>>>

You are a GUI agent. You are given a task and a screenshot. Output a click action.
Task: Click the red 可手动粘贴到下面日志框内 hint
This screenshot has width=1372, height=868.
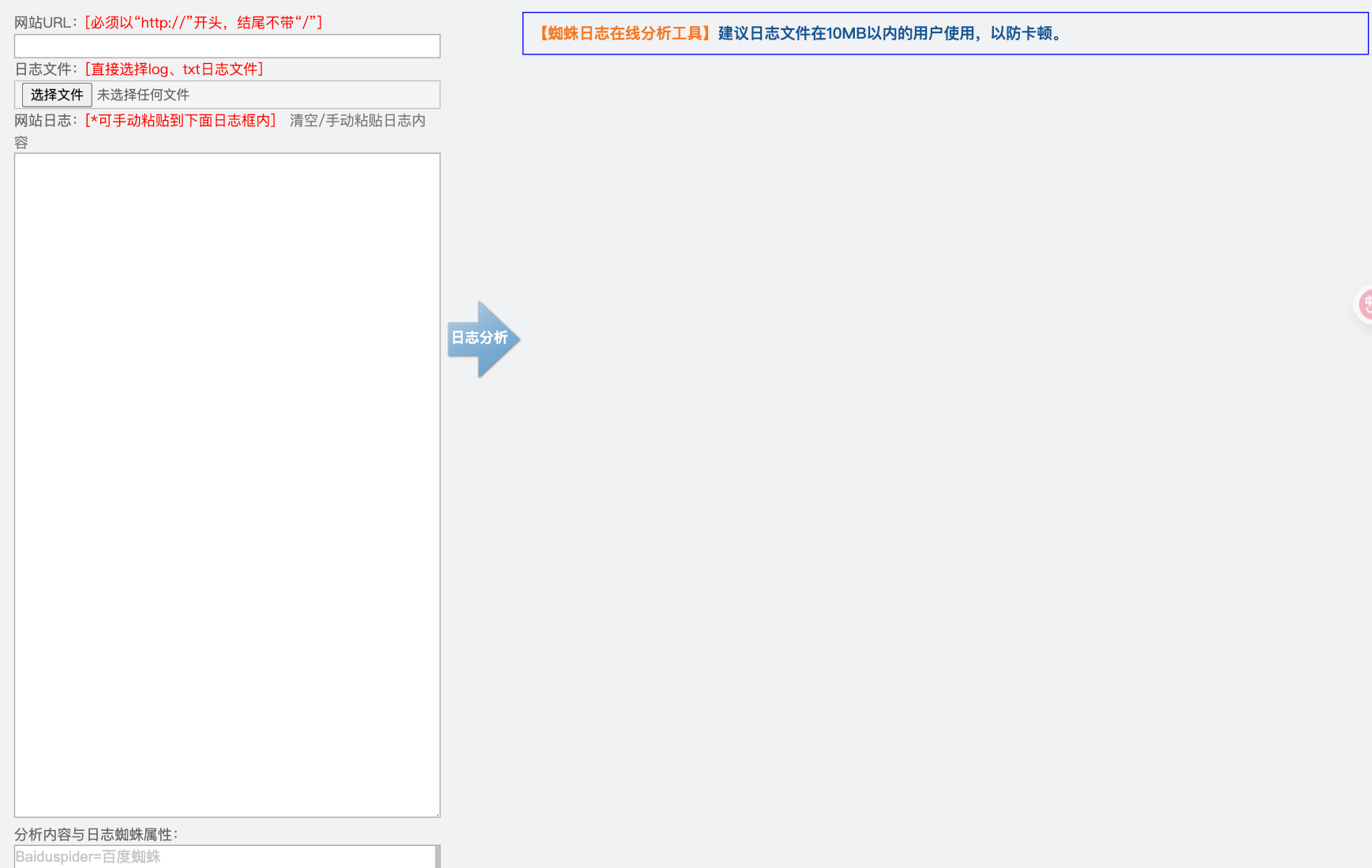(181, 121)
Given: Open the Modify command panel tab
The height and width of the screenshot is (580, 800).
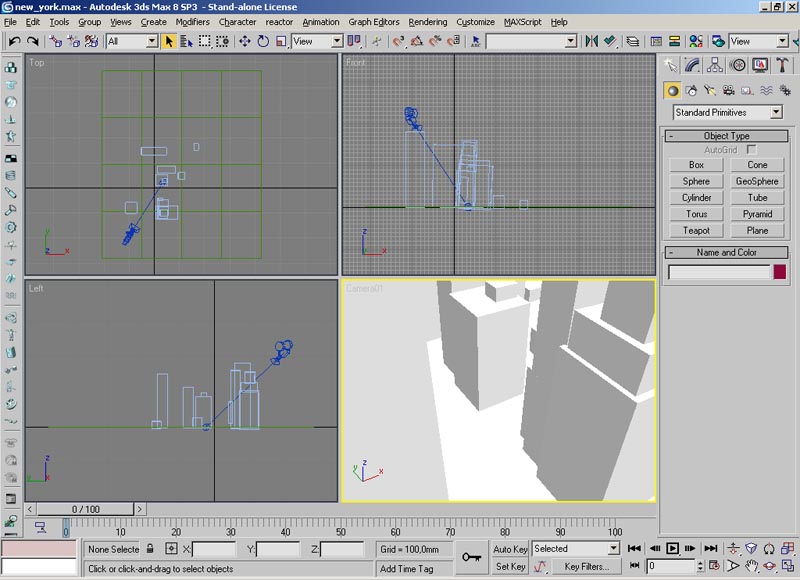Looking at the screenshot, I should pos(692,65).
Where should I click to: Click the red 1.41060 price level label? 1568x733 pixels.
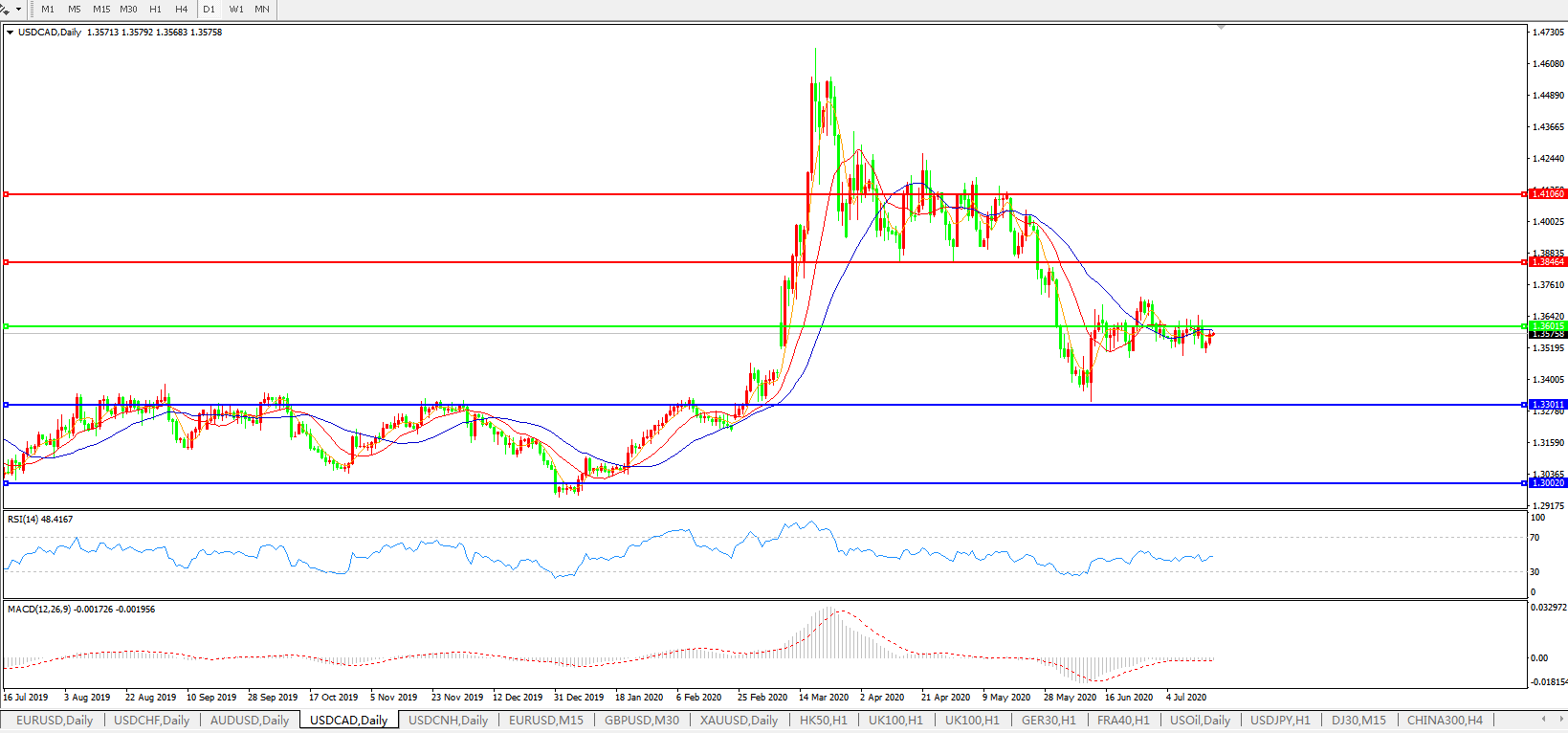[1547, 194]
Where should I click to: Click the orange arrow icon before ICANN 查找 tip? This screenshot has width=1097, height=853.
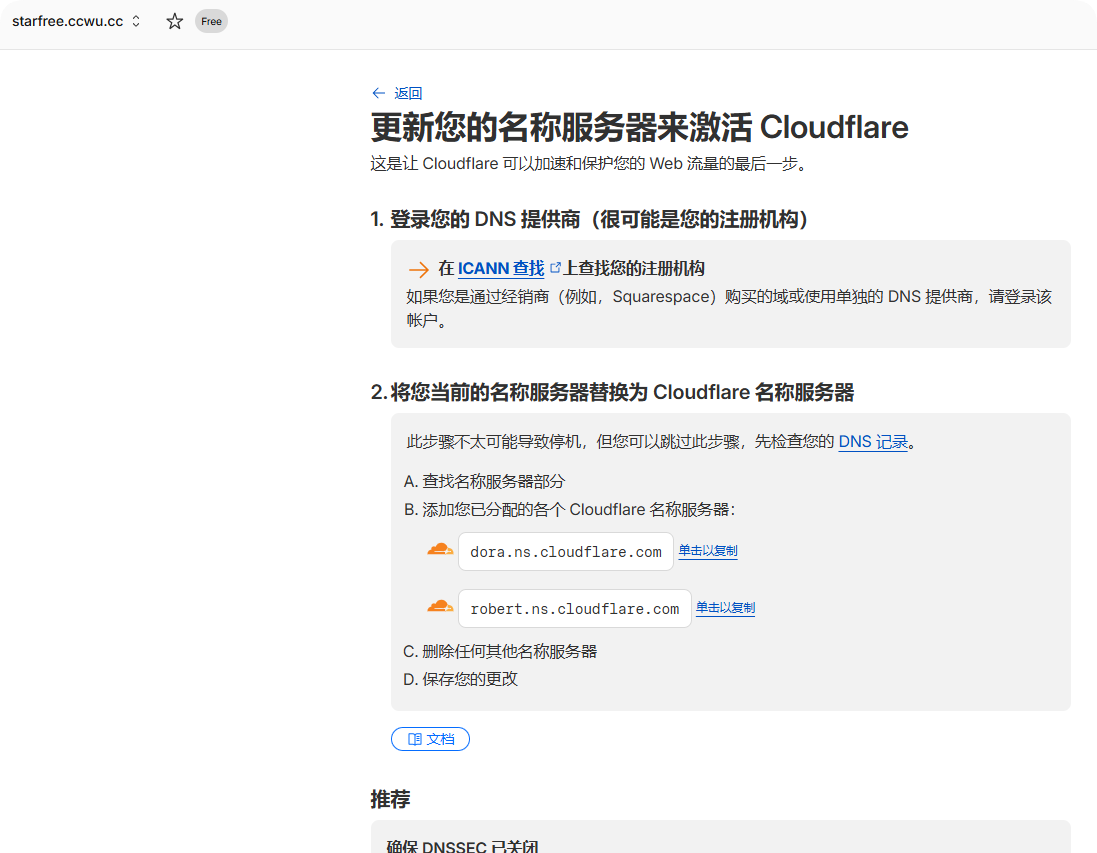click(419, 269)
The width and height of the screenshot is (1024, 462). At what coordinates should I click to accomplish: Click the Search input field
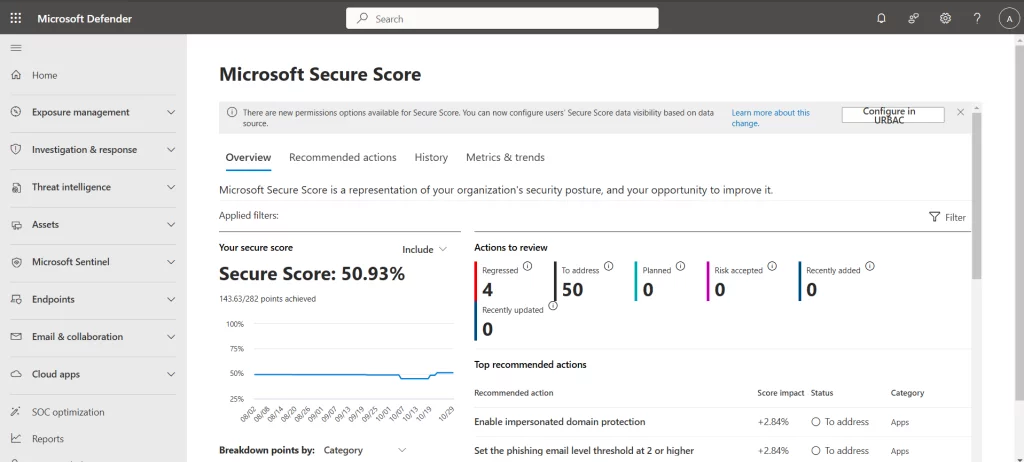click(x=502, y=18)
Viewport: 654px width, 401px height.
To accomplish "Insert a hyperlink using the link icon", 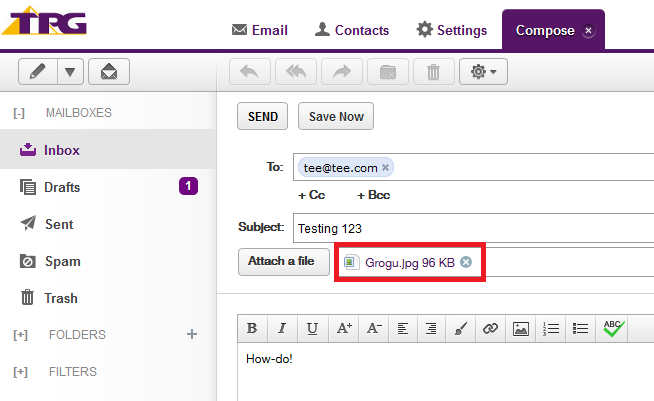I will tap(490, 328).
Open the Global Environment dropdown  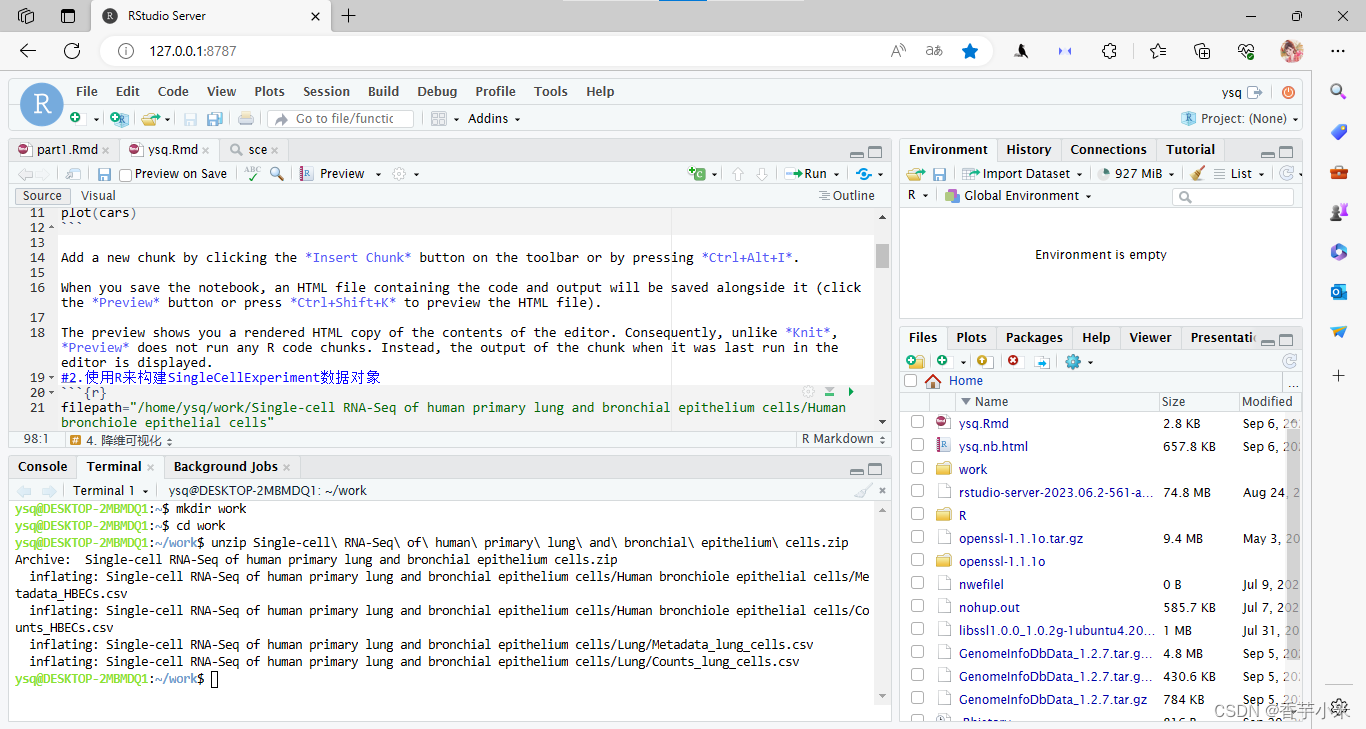[x=1018, y=195]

<<<

_Given exercise_
Rewrite the stretch from the start of the entries through the line that contains "click(419, 269)" as a Markdown table with two columns, Row and Line. Skip any blank lines and leave the pictures out.

_Result below_
| Row | Line |
|---|---|
| 1 | You are a GUI agent. You are given a task and a screenshot. Output a click action. |
| 2 | Task: Click the red 可手动粘贴到下面日志框内 hint |
| 3 | This screenshot has width=1372, height=868. |
| 4 | (181, 121) |
| 5 | Given: Open the Modify command panel tab |
| 6 | The height and width of the screenshot is (580, 800). |
| 7 | Looking at the screenshot, I should pos(692,65). |
| 8 | Where should I click to: Click the red 1.41060 price level label? 1568x733 pixels. |
| 9 | [1547, 194] |
| 10 | Where should I click to: Click the orange arrow icon before ICANN 查找 tip? This screenshot has width=1097, height=853. |
| 11 | click(419, 269) |